Financial Planning Coalition Voices Strong Support for the Department of Labor’s Re-Proposed Fiduciary Rule

July 20, 2015

Rule Is Overdue and Needed for Retirement Investors, Workable for Financial Advisers and Firms

Overdue, needed and workable. This is how the Financial Planning Coalition describes the Department of Labor’s (DOL) re-proposed fiduciary standard rule, which would protect retirement investors, realign the rules for advice to retirement assets and better reflect today’s reality, in which Americans are responsible for their own retirement security.

The Coalition – comprising Certified Financial Planner Board of Standards, Inc. (CFP Board), the Financial Planning Association
® (FPA®) and the National Association of Personal Financial Advisors (NAPFA) – strongly supports the DOL’s proposed rule to amend the outdated definition of “fiduciary” under the Employee Retirement Income Security Act (ERISA). The Coalition outlined its support in a 35-page comment letter submitted to the DOL today.

“Retirement Investors face a perfect storm in the financial services marketplace,” the Coalition stated in its letter. With ever-increasing responsibility for their own retirements and the need to choose from an increasingly complex set of financial products and services, Retirement Investors more than ever need competent financial advice that is in their best interest. Yet the current regulatory framework allows Advisers’ interests to be misaligned with the interests of Retirement Investors; it does not require Advisers to clearly and openly disclose the standard of conduct under which they operate or their actual or potential conflicts of interest; and it permits market practices under which Retirement Investors are simply unable to distinguish Advisers who provide fiduciary-level services from those who do not.”

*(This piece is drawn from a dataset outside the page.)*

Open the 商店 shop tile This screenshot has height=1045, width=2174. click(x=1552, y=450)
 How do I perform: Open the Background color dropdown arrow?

The letter covers three key areas:
 

  1. The DOL’s Re-Proposed Rule Represents Long-Overdue and Needed Consumer Protections. The re-proposed rule is needed to realign the current regulatory framework that allows for the misalignment of advisers’ interests with those of retirement investors. By requiring fiduciary accountability for all advice related to retirement assets, the rule will provide much needed protections to help retirement investors navigate the complex and confusing financial services marketplace.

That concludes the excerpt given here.